Ubicado a más de quinientos kilómetros al norte de Samoa, el archipiélago mantuvo su carácter remoto al carecer de aeropuertos y depender de traslados en barco que demandaron entre 24 y 36 horas de navegación. La baja frecuencia de conexiones marítimas evitó la masificación y preservó un entorno natural prácticamente virgen, consolidando su identidad como destino para viajeros experimentados.
Con apenas doce kilómetros cuadrados de superficie, Tokelau sostuvo un modo de vida basado en la pesca artesanal, el cultivo de coco y la transmisión de tradiciones polinesias.
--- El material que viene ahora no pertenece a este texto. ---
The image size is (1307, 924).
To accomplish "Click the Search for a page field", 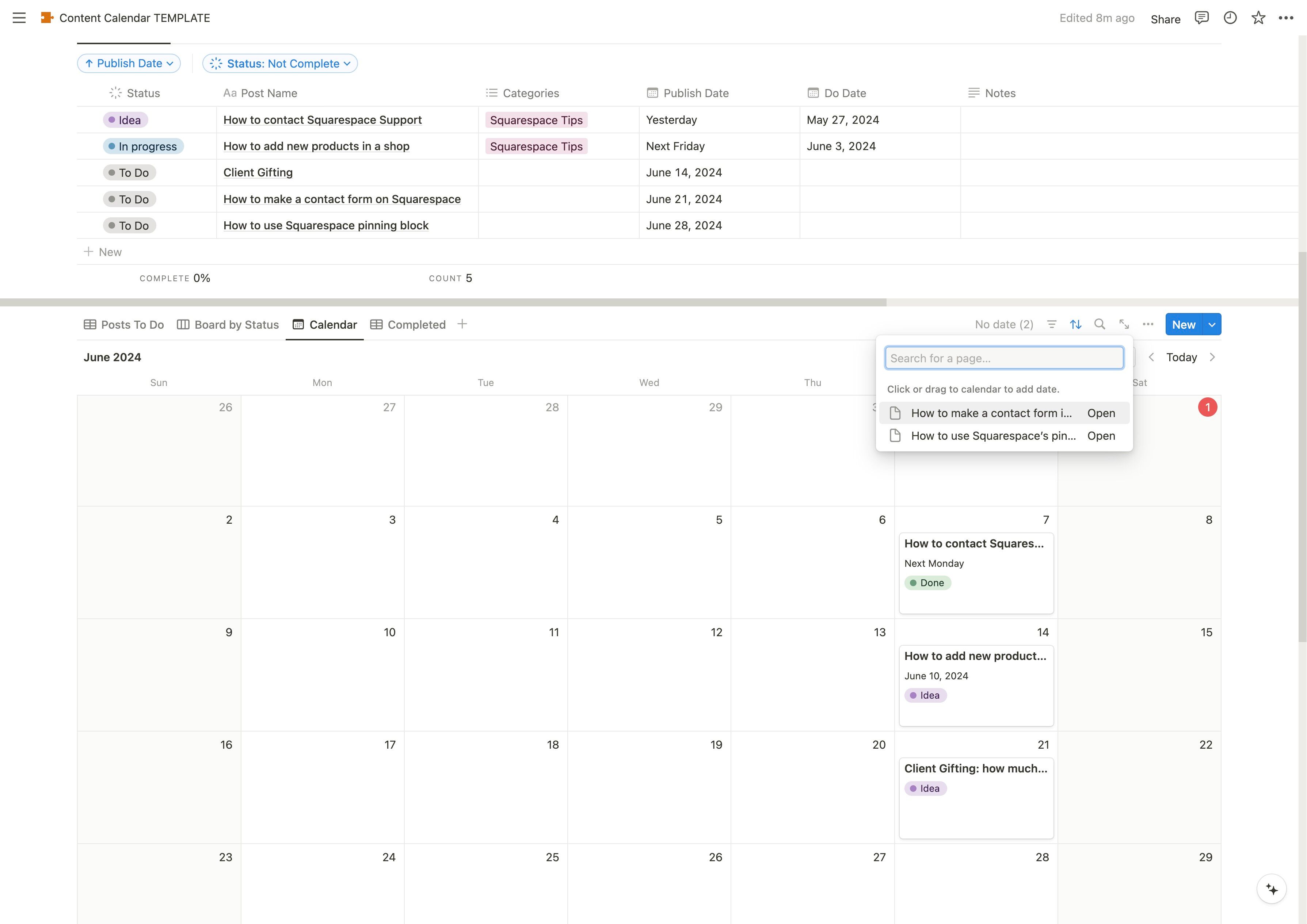I will pyautogui.click(x=1003, y=358).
El aislamiento protegió costumbres ancestrales y reforzó una hospitalidad comunitaria que definió la experiencia del visitante.
El archipiélago se convirtió en referente ambiental al cubrir más del 90% de su demanda energética con fuentes renovables, principalmente solar, según datos del PNUD. La ausencia de industrias contaminantes y la transición energética consolidaron a Tokelau como modelo de sostenibilidad en el Pacífico.
La administración neozelandesa garantizó cooperación en salud y educación, con un sistema bilingüe en lengua tokelauana e inglés y protocolos de evacuación aérea para emergencias. La estructura institucional fortaleció la calidad de vida en un territorio con una de las densidades poblacionales más bajas del mundo.
En materia turística, la infraestructura permaneció mínima y basada en hospedajes familiares. El Consejo de Tokelau reguló estrictamente el flujo de visitantes, supervisó el cumplimiento de normas ambientales y promovió actividades de bajo impacto como snorkel, pesca tradicional y caminatas guiadas, consolidando un modelo donde la preservación del entorno se integró a la experiencia de viaje
Oceanía reconoce el valor e importancia de la industria de los viajes. Según un estudio gubernamental, el 89% de los neozelandeses opinó que el turismo es beneficioso para su país percibiéndolo como un sector que genera nuevos puestos de trabajo e ingresos de divisas extranjeras.
Este sondeo nacional también reveló que un 92% ponderó el impacto positivo del turismo en la economía de Nueva Zelanda en contraposición al 89% alcanzado la temporada anterior.